Once again, I find that I am behind on another blog post. On top of my usual excuses is that I’ve had computer problems that were finally solved yesterday. During the past two weeks, my computer wouldn’t connect to our Wi-Fi network or any other one. In the meantime, I’ve been occupied with Kate (many good moments) and other personal issues like an infection in one of my toes and pain on the right side of my other foot. Those involved several doctor’s visits that have solved most of the problems.

The best news is that Kate’s improvement has continued over the past few months. That has given us more quality time together which has boosted my spirits greatly. I’ve been particularly pleased that our evenings are once again very special times. Our love for each other is more consistently evident now than in quite a long time.

I continue to be pleased with our new primary caregiver (8 hours daily from Monday through Friday).

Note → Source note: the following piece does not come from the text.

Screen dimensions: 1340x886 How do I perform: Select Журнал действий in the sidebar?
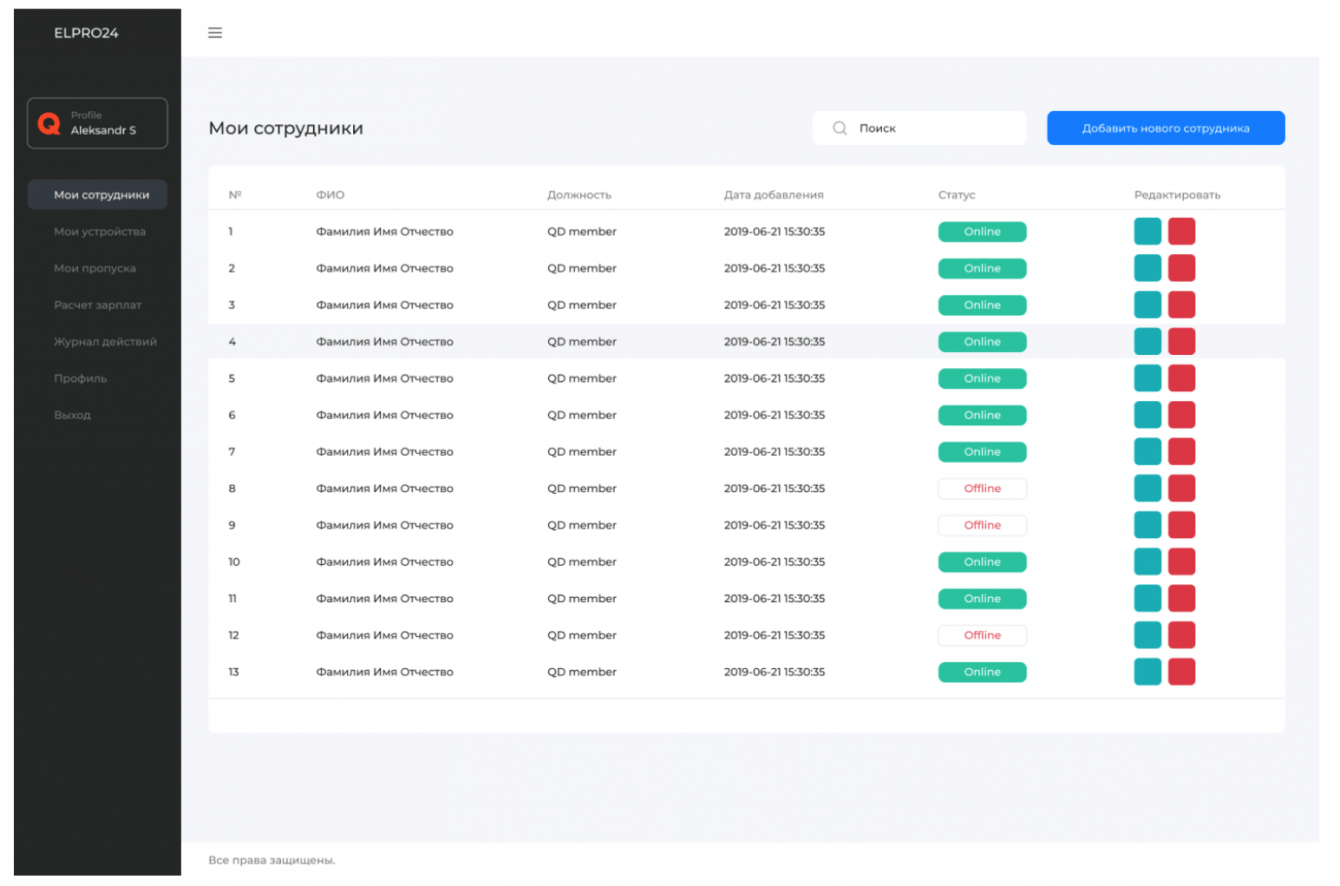coord(105,342)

I feel less stressed now than I did a few months ago, and my blood pressure is staying at normal levels. Prior to replacing the previous primary caregiver, my blood pressure was bouncing periodically to higher levels than those to which I had been accustomed.

I feel the need to stress again that I don’t mean that her Alzheimer’s is any better than before, only that she is more comfortable and at ease, than she had been since her hospitalization with Covid almost two years ago in November 2020. That, our move a few months later, and then a stroke were all significant events that brought about dramatic changes in our lives. It hasn’t been easy. Some of those changes have been permanent, for example, Kate now requires total care with all her ADLs (activities of daily living). Our world is much smaller now; however, we continued to enjoy life and each other. And I am grateful.